AI & Intelligence Nodes
These nodes leverage LLMs to generate responses, classify text, extract structured data, and summarize conversations. They form the core intelligence layer of your agent's journey.
All AI nodes support error handling with Stop, Continue, Error Branch, and Fallback Message strategies, plus optional Retry Once.
AI Response
Type: ai_response
Generates a contextual reply using the LLM, optionally grounded in your knowledge base via RAG. This is the primary node for open-ended AI conversation.
Properties
| Property | Type | Description |
|---|---|---|
systemPrompt | string | Instructions that guide the AI's tone, scope, and behavior. |
useKnowledgeBase | boolean | When enabled, the AI retrieves relevant content from linked knowledge bases before responding. |
temperature | number | Controls randomness. Lower values (0.1--0.3) produce focused answers; higher values (0.7--1.0) produce more creative responses. |
maxTokens | number | Maximum length of the generated response. |
How it works
When the conversation reaches this node, the engine sends the conversation history and system prompt to the LLM. If useKnowledgeBase is enabled, it first performs a semantic search across the agent's linked knowledge bases and injects the most relevant chunks into the prompt context.

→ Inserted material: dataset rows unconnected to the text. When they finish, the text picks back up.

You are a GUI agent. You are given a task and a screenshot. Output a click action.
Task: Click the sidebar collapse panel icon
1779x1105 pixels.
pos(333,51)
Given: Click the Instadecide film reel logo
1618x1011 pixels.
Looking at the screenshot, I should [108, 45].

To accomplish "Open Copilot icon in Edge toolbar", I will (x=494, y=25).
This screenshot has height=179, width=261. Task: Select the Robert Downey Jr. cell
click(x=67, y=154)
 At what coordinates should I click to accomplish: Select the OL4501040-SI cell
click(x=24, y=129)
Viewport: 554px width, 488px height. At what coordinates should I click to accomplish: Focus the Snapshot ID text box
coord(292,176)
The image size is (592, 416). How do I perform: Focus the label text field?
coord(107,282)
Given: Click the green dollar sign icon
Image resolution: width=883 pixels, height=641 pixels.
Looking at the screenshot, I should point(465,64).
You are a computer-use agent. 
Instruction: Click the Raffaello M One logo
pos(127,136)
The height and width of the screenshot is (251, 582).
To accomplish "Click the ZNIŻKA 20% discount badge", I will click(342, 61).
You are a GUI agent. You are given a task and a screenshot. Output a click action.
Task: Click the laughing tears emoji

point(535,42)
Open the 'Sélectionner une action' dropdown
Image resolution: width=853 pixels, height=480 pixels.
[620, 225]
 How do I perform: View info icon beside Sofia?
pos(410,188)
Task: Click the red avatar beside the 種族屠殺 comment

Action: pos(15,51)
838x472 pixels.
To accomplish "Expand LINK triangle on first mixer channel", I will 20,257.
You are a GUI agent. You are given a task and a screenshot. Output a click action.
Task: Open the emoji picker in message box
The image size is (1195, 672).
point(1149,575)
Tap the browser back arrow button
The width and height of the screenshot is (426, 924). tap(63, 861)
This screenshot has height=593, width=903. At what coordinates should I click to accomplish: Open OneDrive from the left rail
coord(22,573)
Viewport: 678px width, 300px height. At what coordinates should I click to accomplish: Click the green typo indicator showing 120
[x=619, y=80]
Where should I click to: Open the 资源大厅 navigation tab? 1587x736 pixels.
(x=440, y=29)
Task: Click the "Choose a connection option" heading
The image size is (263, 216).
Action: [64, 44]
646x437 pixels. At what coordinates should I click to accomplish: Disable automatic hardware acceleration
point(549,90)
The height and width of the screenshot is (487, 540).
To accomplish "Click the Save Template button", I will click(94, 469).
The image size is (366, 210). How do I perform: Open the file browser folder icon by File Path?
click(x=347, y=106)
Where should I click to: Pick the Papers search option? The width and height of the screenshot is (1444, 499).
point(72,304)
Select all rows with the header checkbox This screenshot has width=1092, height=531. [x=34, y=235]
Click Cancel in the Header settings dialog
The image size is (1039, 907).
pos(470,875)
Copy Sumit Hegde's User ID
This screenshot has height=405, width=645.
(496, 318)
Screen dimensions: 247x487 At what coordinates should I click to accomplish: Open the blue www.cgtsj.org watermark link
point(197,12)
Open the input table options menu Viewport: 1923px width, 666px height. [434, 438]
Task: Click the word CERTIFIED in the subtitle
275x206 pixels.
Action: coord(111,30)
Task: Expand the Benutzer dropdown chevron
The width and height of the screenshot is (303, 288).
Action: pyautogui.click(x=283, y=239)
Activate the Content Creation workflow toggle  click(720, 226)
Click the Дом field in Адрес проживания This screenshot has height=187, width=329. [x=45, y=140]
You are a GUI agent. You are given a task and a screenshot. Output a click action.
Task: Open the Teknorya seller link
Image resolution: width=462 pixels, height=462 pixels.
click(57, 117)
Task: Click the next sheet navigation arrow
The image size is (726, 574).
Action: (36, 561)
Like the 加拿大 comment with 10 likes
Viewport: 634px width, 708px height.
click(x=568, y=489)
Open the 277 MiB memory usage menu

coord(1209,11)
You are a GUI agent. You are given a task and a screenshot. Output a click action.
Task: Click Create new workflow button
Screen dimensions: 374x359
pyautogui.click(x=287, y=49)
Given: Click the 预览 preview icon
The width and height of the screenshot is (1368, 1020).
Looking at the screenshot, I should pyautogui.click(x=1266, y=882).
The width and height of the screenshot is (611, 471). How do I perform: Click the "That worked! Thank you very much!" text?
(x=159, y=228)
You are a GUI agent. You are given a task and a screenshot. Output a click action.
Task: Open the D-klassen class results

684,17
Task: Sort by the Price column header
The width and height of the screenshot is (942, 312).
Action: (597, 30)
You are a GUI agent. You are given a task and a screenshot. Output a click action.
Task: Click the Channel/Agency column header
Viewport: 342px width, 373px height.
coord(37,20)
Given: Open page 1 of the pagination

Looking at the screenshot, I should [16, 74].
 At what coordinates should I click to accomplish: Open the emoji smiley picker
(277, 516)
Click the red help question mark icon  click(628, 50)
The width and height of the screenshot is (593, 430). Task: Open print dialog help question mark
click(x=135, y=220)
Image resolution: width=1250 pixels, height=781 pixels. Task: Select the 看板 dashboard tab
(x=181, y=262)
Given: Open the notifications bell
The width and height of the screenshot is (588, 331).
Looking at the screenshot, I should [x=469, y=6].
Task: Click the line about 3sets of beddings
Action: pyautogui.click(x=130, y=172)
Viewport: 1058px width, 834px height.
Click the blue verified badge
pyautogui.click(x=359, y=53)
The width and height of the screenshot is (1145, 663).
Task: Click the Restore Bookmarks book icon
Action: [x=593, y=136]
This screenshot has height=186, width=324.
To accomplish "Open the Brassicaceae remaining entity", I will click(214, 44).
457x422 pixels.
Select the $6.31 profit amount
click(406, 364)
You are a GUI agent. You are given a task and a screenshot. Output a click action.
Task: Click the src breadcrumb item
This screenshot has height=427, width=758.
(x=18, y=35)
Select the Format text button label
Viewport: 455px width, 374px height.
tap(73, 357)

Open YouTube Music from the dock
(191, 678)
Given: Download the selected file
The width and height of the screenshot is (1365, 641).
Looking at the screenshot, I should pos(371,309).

If AI Quick Replies are enabled in agent settings and no Quick Reply node follows, the AI will also generate contextual suggestion buttons.
Example use case
A product advisor agent uses an AI Response node with a system prompt like "You are a helpful skincare consultant. Recommend products based on the user's skin type and concerns." with useKnowledgeBase enabled so the AI draws from the brand's product knowledge base.
AI Categorizer
Type: ai_categorizer
Classifies the user's most recent message into one of several predefined categories, then routes the conversation down the matching branch. Each category becomes a separate output handle on the node.
Properties
| Property | Type | Description |
|---|---|---|
categories | array | List of categories. Each has name, label, description, examples (array of sample phrases), and nextNodeId. |
confidenceThreshold | number | Minimum confidence score (0--1) required to commit to a category. |
fallbackNodeId | string | Node to route to when no category meets the confidence threshold. |
How it works
The engine sends the user's message along with all category definitions to the LLM and asks it to classify the message. Each category's description and examples are included in the classification prompt, so more detail produces better accuracy.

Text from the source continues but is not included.